**** Document extract

2. Traverses and Affirmative Defenses
¶12 There are two primary defenses to criminal charges: traverses and affirmative defenses. Roberts v. People, 2017 CO 76, ¶ 19, 399 P.3d 702, 705. A traverse defense seeks to “refute[ ] the possibility that the defendant committed the charged offense by negating one or more elements of that offense.” Id. at ¶ 21, 399 P.3d at 705.
¶13 In contrast, “[a]n affirmative defense essentially admits the defendant's commission of the elements of the charged act but seeks to justify, excuse, or mitigate the commission of the act.” Id. at ¶ 20, 399 P.3d at 705. In other words, by asserting an affirmative defense, the defendant attempts to “justif[y] the conduct on grounds deemed by law to be sufficient to render the participant exempt from criminal responsibility for the consequences of the conduct.” People v. Huckleberry, 768 P.2d 1235, 1239 (Colo. 1989).

********

Required task 1:
Revise the stretch of the passage on traverses and affirmative defenses from "2. Traverses and" through "1239 (Colo. 1989).", putting "criminal liability" in place of "criminal responsibility".
Required task 2:
Proceed with the passage on traverses and affirmative defenses, picking up after its last sentence.
The items that come next are separate material, unrelated to the passage on traverses and affirmative defenses.

**** Provided material

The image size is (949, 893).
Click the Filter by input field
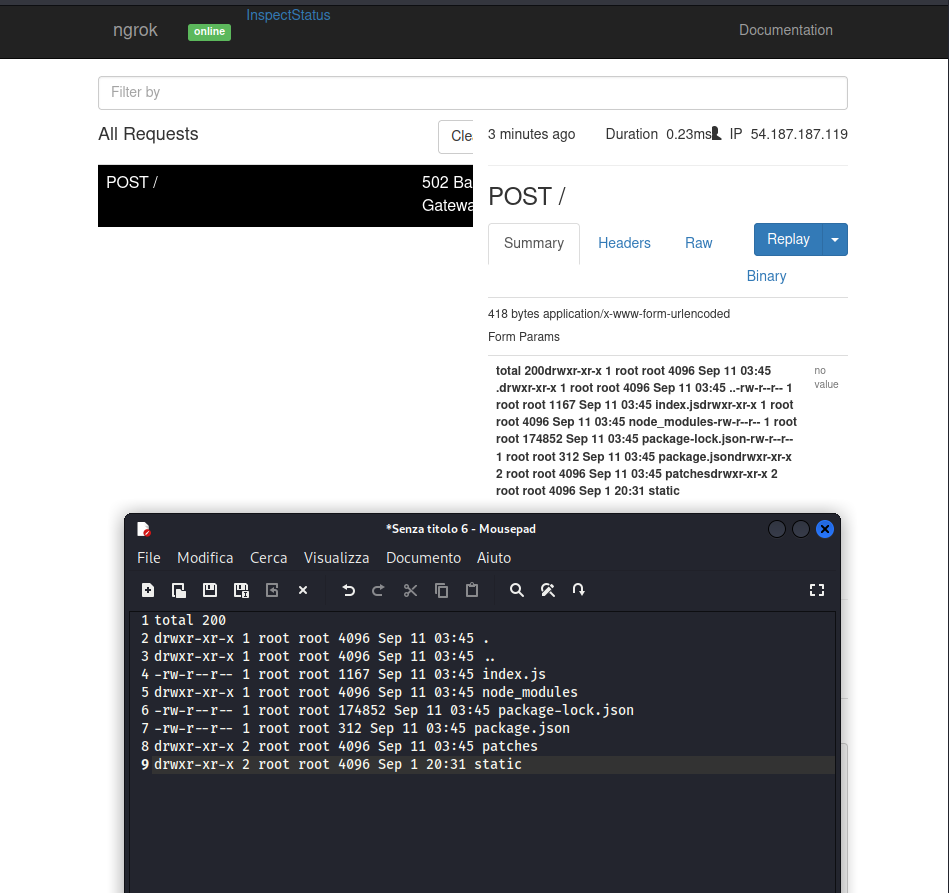tap(472, 92)
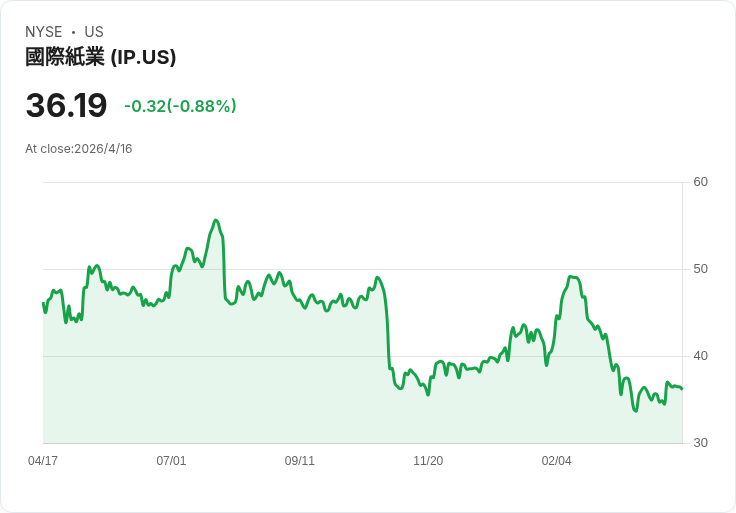
Task: Select the 09/11 date on the time axis
Action: (x=300, y=461)
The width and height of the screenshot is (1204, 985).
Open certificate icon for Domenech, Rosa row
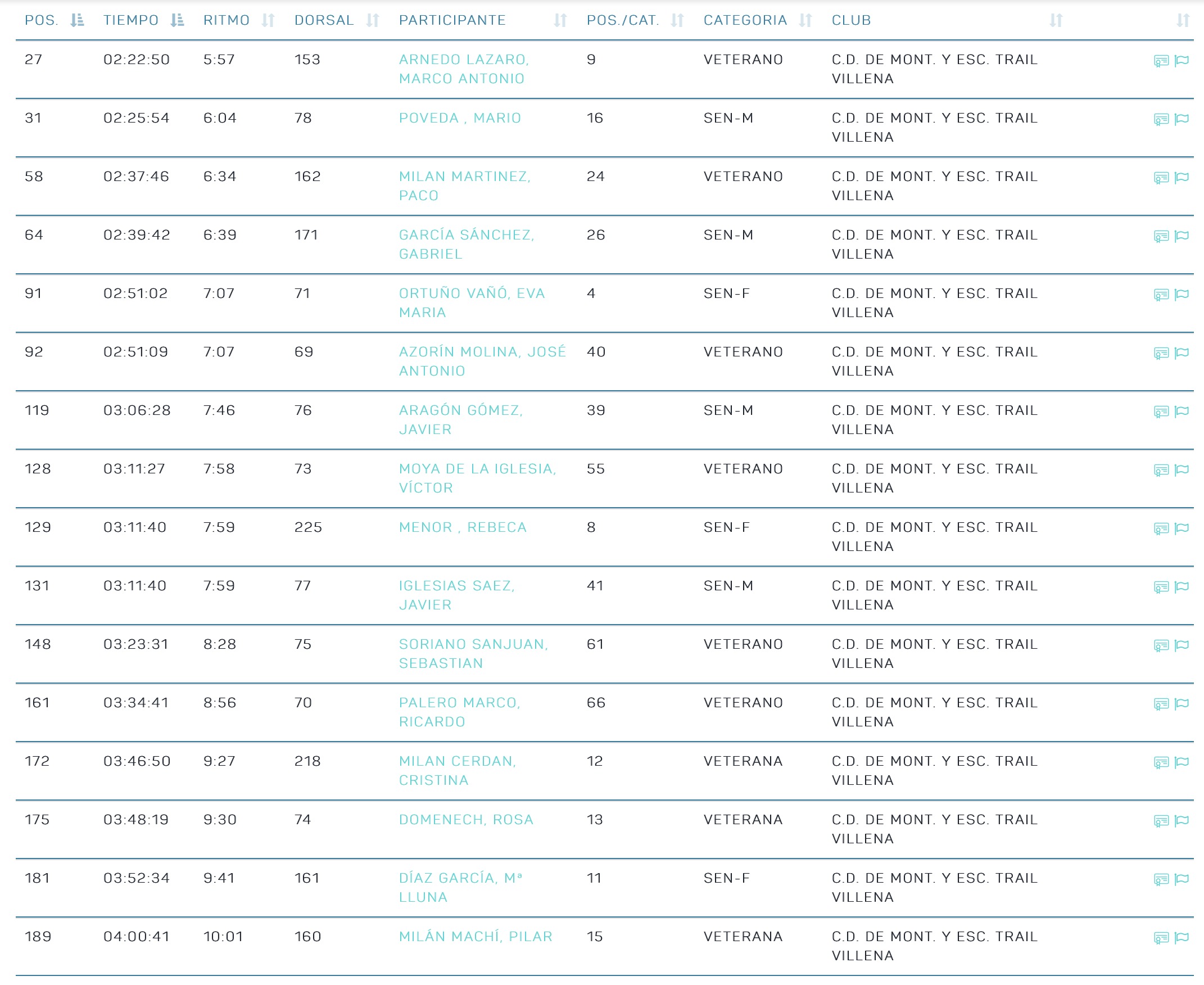click(x=1160, y=820)
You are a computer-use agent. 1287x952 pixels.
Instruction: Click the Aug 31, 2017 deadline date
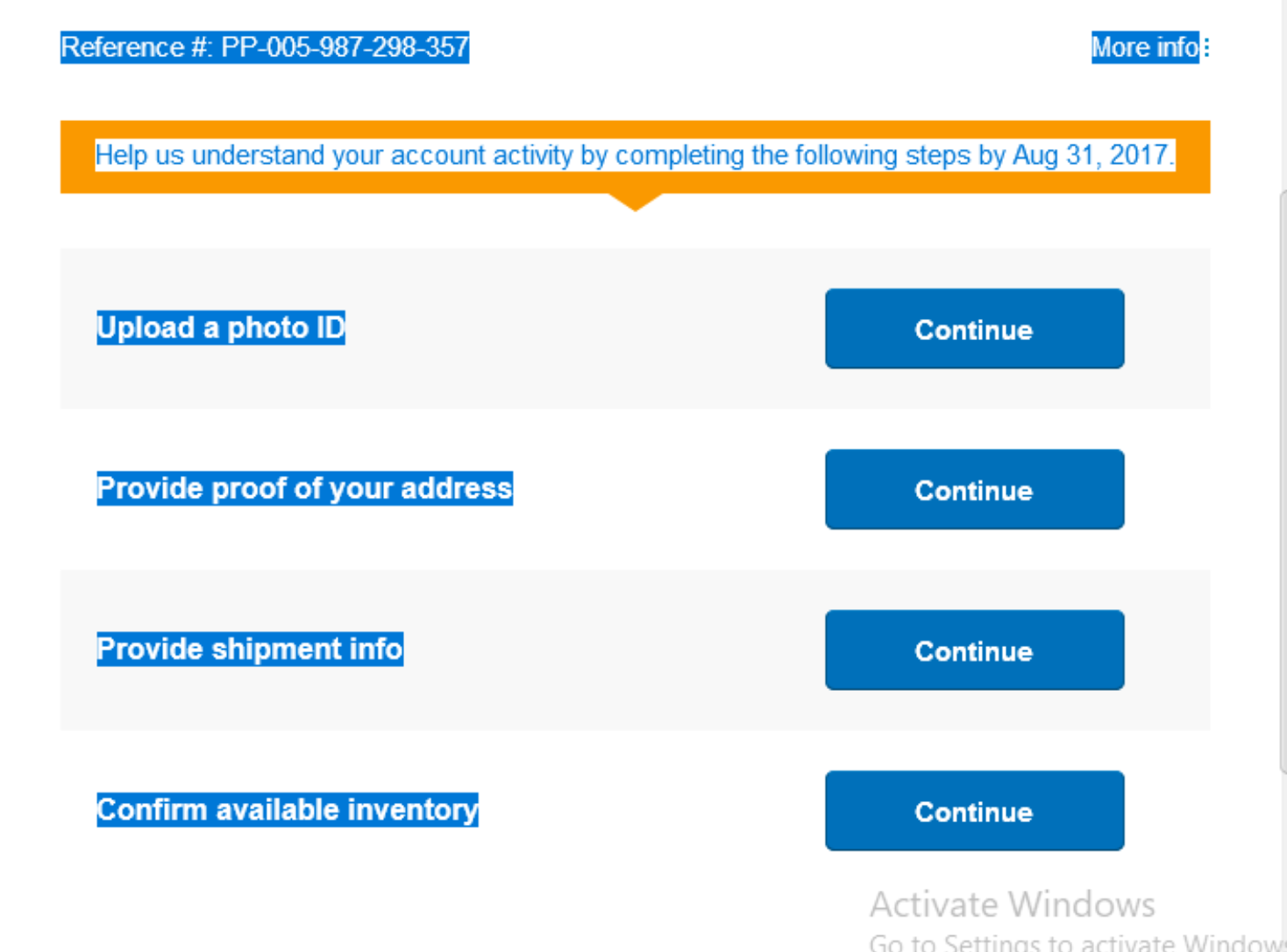pyautogui.click(x=1091, y=156)
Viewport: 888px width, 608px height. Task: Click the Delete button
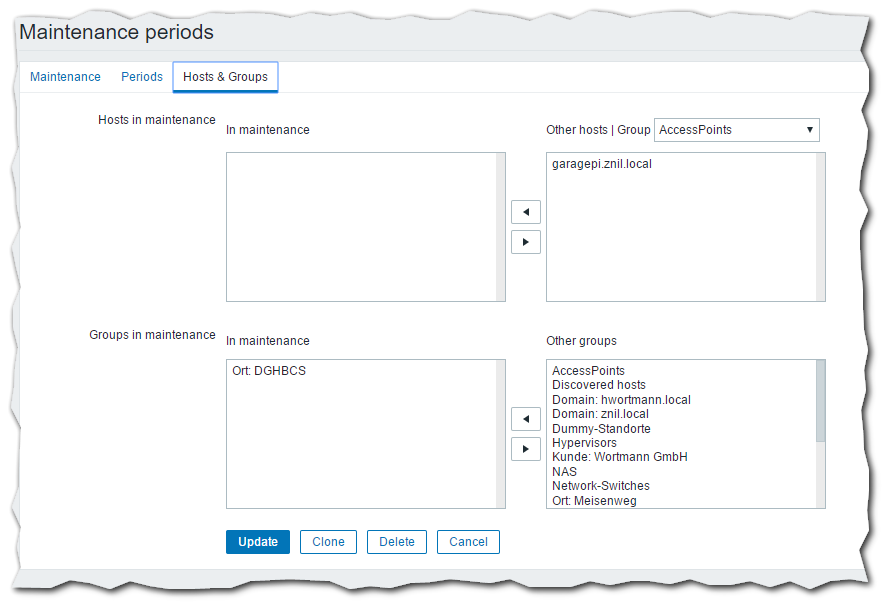[x=397, y=542]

********

Expected output 1:
2. Traverses and Affirmative Defenses
¶12 There are two primary defenses to criminal charges: traverses and affirmative defenses. Roberts v. People, 2017 CO 76, ¶ 19, 399 P.3d 702, 705. A traverse defense seeks to “refute[ ] the possibility that the defendant committed the charged offense by negating one or more elements of that offense.” Id. at ¶ 21, 399 P.3d at 705.
¶13 In contrast, “[a]n affirmative defense essentially admits the defendant's commission of the elements of the charged act but seeks to justify, excuse, or mitigate the commission of the act.” Id. at ¶ 20, 399 P.3d at 705. In other words, by asserting an affirmative defense, the defendant attempts to “justif[y] the conduct on grounds deemed by law to be sufficient to render the participant exempt from criminal liability for the consequences of the conduct.” People v. Huckleberry, 768 P.2d 1235, 1239 (Colo. 1989).

Expected output 2:
¶14 Affirmative defenses are premised on “conditions” analogous to a crime's elements. To raise such a defense, defendants must point to “some credible evidence” to support each of its conditions. § 18-1-407(1), C.R.S. (2024); see also Speer, 255 P.3d at 1119. This is a low bar: We have previously explained that “some credible evidence” includes “ ‘any credible evidence ․ even highly improbable’ evidence,” and is synonymous with “a scintilla of evidence.” Galvan v. People, 2020 CO 82, ¶ 24, 476 P.3d 746, 754 (first quoting § 18-1-407(1); then quoting Speer, 255 P.3d at 1119; and then quoting People v. Saavedra-Rodriguez, 971 P.2d 223, 228 (Colo. 1998)). Moreover, such evidence need not have been initially presented by the defendant. See § 18-1-407(1). It may also conflict with other evidence relied on, or arguments made, by the defendant. See Mathews v. United States, 485 U.S. 58, 66, 108 S.Ct. 883, 99 L.Ed.2d 54 (1988) (declining to “make the availability of an [affirmative defense] instruction ․ subject to a requirement of consistency to which no other such defense is subject”).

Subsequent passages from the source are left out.